Mal redactado e indebidamente estructurado, el tipo penal de feminicidio recién aprobado por el Congreso local, ya que dejaría libres a asesinos de mujeres, opinó el jefe del Departamento de Derecho de la Universidad Autónoma de Aguascalientes, Luis Eloy Morales Brand.

Explicó que en lo técnico, el derecho penal es gramatical, de tal forma que cada tipo penal debe ser muy claro, sin recovecos ni dando lugar a interpretaciones, y la definición impuesta al delito del feminicidio de “privar de la vida a una mujer por razones de género”, no es clara.

Y es que si bien varias fracciones dan cuenta de los diversos supuestos para acreditar la razón de género, lo cierto es que se retipificaron calificativas del homicidio, y cuando dos tipos penales dicen lo mismo se da el “concurso aparente de normas”, y entonces debe aplicarse el más benéfico al imputado.

Además, establece al final que “en caso de que no se acredite el feminicidio, se aplicarán las reglas del homicidio doloso” y eso es un yerro, pues los tipos penales como el homicidio, no tienen reglas, sino descripción de hechos y penas; adicionalmente, la acreditación del delito sería en el juicio oral y ahí el juez tendrá que absolver, no aplicar reglas de nada.

En ese sentido, Morales Brand explicó que de no acreditarse las razones de género, no puede reclasificarse a homicidio porque la acusación se agotó y el juez no puede decidir que si no se acreditó el delito imputado, “vamos a violentar toda la defensa, todo el proceso y a echar atrás el trabajo para cambiarlo a homicidio”.

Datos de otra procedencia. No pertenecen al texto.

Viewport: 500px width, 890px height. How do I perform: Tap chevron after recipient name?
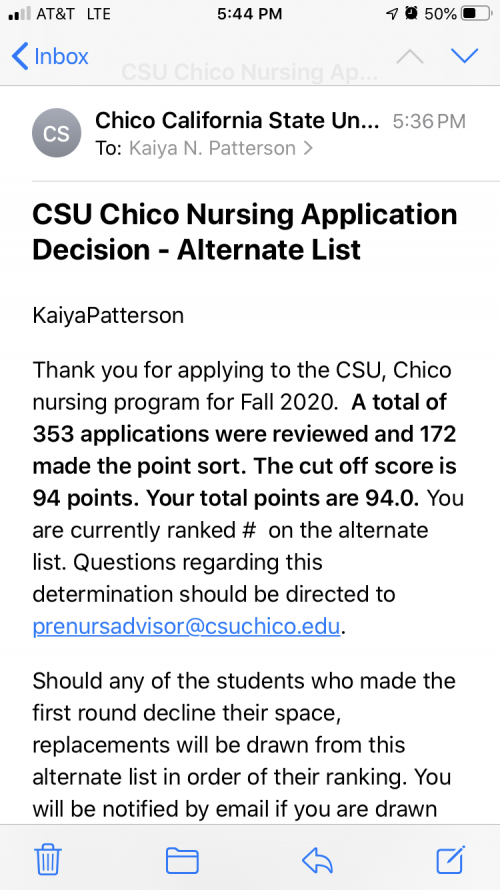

“Si cada vez que la Fiscalía no acredite se estará reclasificando, entonces significa que se van a tener como conejillos de indias a las víctimas y a los inculpados, lo cual está prohibido por el Artículo 23 Constitucional”.

En entrevista radiofónica de la estación XEBI, el catedrático universitario sostuvo que las experiencias de generación de impunidad en entidades donde se ha aprobado el feminicidio, derivan por mucho de un proceso legislativo inadecuado y de mala redacción.

“Desgraciadamente, en México se practica mucho el copiar normas de la Federación o de otros estados que se han adelantado en una disposición, pero sin armonizarla a las leyes locales, y una mala estructuración y redacción en el contexto de un código, genera impunidad”, concluyó.